A recent study by the European Parliament’s Committee on the Internal Market and Consumer Protection (IMCO) on the digital simplification package (‘omnibus’ legislation - see EUROPE 13755/3) lends credence to the theory that European digital legislation is being deregulated. The analysis published on 24 February confirms that the changes introduced by the European Commission tend to weaken European standards in terms of data protection and the supervision of artificial intelligence (AI).
With regard to the General Data Protection Regulation (GDPR), the study details that the modification of the notion of ‘personal data’ (see EUROPE 13756/20) and ‘pseudonymised data’ could reduce the scope of the regulation and thus weaken the safeguards against the use of such data to train AI models.
The study also points out that the broadening of the use of “legitimate interest” as a legal basis and the increased restrictions on the right of access to data are all adjustments that shift the balance of the text in favour of economic players to the detriment of individuals.
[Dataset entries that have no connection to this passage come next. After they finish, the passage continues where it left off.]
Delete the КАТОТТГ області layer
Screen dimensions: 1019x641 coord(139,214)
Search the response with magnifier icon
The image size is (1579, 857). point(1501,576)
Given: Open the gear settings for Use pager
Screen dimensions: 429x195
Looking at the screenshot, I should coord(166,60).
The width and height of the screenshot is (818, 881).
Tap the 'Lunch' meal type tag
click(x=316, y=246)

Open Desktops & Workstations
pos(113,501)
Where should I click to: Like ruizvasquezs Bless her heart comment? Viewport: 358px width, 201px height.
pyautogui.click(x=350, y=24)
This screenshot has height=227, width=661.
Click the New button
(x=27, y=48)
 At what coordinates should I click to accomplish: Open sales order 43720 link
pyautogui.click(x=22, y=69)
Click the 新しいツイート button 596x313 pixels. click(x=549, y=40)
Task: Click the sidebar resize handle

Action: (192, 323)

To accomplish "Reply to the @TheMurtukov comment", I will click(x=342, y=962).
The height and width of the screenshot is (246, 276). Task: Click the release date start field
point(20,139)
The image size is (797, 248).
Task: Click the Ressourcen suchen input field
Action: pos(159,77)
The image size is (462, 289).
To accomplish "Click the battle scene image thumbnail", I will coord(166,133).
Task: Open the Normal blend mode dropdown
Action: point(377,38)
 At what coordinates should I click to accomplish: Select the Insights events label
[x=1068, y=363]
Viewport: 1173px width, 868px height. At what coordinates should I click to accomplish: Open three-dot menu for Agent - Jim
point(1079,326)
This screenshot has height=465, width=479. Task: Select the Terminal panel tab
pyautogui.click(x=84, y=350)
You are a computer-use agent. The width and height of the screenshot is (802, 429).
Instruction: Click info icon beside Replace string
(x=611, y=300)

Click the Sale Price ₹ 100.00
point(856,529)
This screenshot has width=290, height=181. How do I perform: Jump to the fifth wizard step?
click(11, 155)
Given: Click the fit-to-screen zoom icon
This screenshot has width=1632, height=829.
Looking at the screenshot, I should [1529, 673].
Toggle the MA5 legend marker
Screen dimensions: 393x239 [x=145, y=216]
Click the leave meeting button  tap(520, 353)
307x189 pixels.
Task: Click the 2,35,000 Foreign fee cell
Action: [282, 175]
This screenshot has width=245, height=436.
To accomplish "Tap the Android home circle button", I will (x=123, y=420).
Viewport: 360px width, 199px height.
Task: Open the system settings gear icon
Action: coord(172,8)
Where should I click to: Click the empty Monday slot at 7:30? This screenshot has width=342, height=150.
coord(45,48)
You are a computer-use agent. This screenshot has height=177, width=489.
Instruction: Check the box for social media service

As far as the AI Act is concerned, the abolition of fixed dates for the application of obligations for high-risk AI systems in favour of a mechanism subject to the adoption of technical standards, guidelines etc. (see EUROPE 13807/5) could, according to the study, lead to prolonged legal uncertainty and weaken the effective scope of the framework.
In conclusion, the researchers believe that, far from a simple administrative clean-up, the digital ‘omnibus’ redraws the structural elements of the two texts, sometimes dangerously so. Critics see this as less of a simplification than an attempt at deregulation under the guise of competitiveness (see EUROPE 13806/17).